Public schools, which have been closed since mid-March and will remain closed until at least May 15, are not listed among any of the phases. The Hogan administration has been consulting with state schools Superintendent Karen Salmon on plans for schools.
“We all want the state to reopen as quickly as it can. But it’s clear that if we open the state today, we would risk a fast acceleration in the epidemic to very high numbers,” said Dr. Tom Inglesby, a Hogan adviser who is director of the Center for Health Security at the Johns Hopkins Bloomberg School of Public Health.
Inglesby said the state needs to see declining rates of hospitalizations and ICU use, as well as a decline in deaths before considering relaxing restrictions.
“There isn’t a decline yet and we need to get to a point where the numbers are starting to move downward,” he said.
Hogan said that because of Maryland’s aggressive actions, the state has experienced “far fewer” cases, hospitalizations and deaths than models predicted. But he noted that cases are rising still.
And the testing portion got a boost this week, when Hogan announced the state had bought kits to make 500,000 tests from a South Korean company. Through Friday morning, the state had reported results from nearly 85,000 tests, out of a state population of about 6 million residents.

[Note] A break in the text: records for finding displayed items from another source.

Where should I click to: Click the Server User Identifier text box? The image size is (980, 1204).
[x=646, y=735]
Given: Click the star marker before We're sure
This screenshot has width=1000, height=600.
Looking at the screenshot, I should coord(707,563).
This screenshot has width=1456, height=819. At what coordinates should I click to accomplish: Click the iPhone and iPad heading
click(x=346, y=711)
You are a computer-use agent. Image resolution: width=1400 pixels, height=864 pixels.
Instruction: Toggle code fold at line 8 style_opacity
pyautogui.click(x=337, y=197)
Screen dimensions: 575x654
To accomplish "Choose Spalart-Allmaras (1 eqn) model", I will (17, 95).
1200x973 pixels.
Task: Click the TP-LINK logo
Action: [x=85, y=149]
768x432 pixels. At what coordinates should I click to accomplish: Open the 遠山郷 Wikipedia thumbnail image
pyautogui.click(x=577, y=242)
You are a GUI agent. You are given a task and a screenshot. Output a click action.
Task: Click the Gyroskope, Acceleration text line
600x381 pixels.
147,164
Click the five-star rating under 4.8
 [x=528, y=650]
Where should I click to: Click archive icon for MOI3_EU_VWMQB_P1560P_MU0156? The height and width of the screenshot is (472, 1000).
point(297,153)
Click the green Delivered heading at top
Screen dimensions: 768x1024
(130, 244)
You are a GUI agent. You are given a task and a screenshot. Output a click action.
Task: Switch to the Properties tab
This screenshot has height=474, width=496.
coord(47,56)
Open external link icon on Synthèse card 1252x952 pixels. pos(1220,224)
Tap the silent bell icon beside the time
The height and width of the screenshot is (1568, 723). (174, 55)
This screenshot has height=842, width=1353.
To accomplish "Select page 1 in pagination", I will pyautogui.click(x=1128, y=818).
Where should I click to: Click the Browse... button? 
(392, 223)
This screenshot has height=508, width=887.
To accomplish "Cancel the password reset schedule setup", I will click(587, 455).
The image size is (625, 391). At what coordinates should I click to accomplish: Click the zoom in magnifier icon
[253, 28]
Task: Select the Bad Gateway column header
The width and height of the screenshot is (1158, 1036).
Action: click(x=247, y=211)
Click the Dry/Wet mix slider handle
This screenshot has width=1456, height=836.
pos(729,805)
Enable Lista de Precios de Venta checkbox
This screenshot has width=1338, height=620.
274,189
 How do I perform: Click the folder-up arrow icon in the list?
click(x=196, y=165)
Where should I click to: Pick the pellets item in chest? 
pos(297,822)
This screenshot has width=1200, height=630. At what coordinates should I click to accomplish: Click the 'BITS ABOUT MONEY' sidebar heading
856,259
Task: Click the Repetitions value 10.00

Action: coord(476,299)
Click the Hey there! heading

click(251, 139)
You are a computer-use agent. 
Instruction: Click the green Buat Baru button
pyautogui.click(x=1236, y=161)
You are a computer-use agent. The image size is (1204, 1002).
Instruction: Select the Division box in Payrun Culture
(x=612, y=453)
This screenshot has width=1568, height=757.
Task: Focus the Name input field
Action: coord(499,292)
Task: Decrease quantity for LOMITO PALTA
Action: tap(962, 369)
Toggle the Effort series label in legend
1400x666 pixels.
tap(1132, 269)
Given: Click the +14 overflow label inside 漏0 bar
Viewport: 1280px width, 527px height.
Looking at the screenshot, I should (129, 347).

Even as reopening eventually begins, Inglesby cautioned that individuals will need to continue to take steps to prevent transmission of the virus, including wearing cloth masks, maintaining space away from others and telecommuting when possible.
"All of these things will make a big difference,” he said.
Hogan made similar comments.
“Even as we begin our recovery, we won’t be able to just flip a switch," Hogan said. “Unfortunately, life is not going to just immediately go back to normal. In fact, it is important to recognize that until a vaccine is developed, the way we go about our daily lives and the way we work is going to be significantly different for a while longer.”
Maryland has been under an open-ended state of emergency since March 5, when the first positive cases of the coronavirus were confirmed in a handful of state residents. In the weeks since then, Hogan closed schools and nonessential businesses, issued a stay-at-home order that curtailed activities and required Marylanders to wear masks in stores and on buses and trains.
“They’re very cognizant that public health is No. 1,” O’Halloran said. “At the same time, they’re facing a financial crisis they’ve never experienced before."
State Sen. James Rosapepe, a Democrat who represents Anne Arundel and Prince George’s counties, called a phased-in reopening wise, but he’s concerned the state isn’t ready to move ahead yet in certain areas.
“The stage process was very well thought out and setting up the advisory groups makes a lot of sense,” Rosapepe said. “The challenge, as the governor has said, is we’ve got to get to large-scale tracing and testing and tracing.”
Hogan’s latest additions to his overall advisory team included a group that was largely white and male, even though African Americans make up nearly 45% of deaths in which the patient’s race is known in Maryland. African Americans account for 30% of Marylanders.
The new members include Arne Sorensen, the president of Bethesda-based Marriott International; Robert Doar, president of the American Enterprise Institute, a conservative think tank; Kevin Plank, the founder of Under Armour; Jim Davis, chairman of Allegis Group; Mark McManus, general president of United Association, a labor union; and Augie Chiasera, president of M&T Bank’s Greater Baltimore and Chesapeake Region.
Lt. Gov. Boyd Rutherford, who is African American, and Carol Beatty, the state secretary for disabilities, also joined the now 22-member panel as it transitioned from a medical and public health advisory “response” team to a “recovery" team.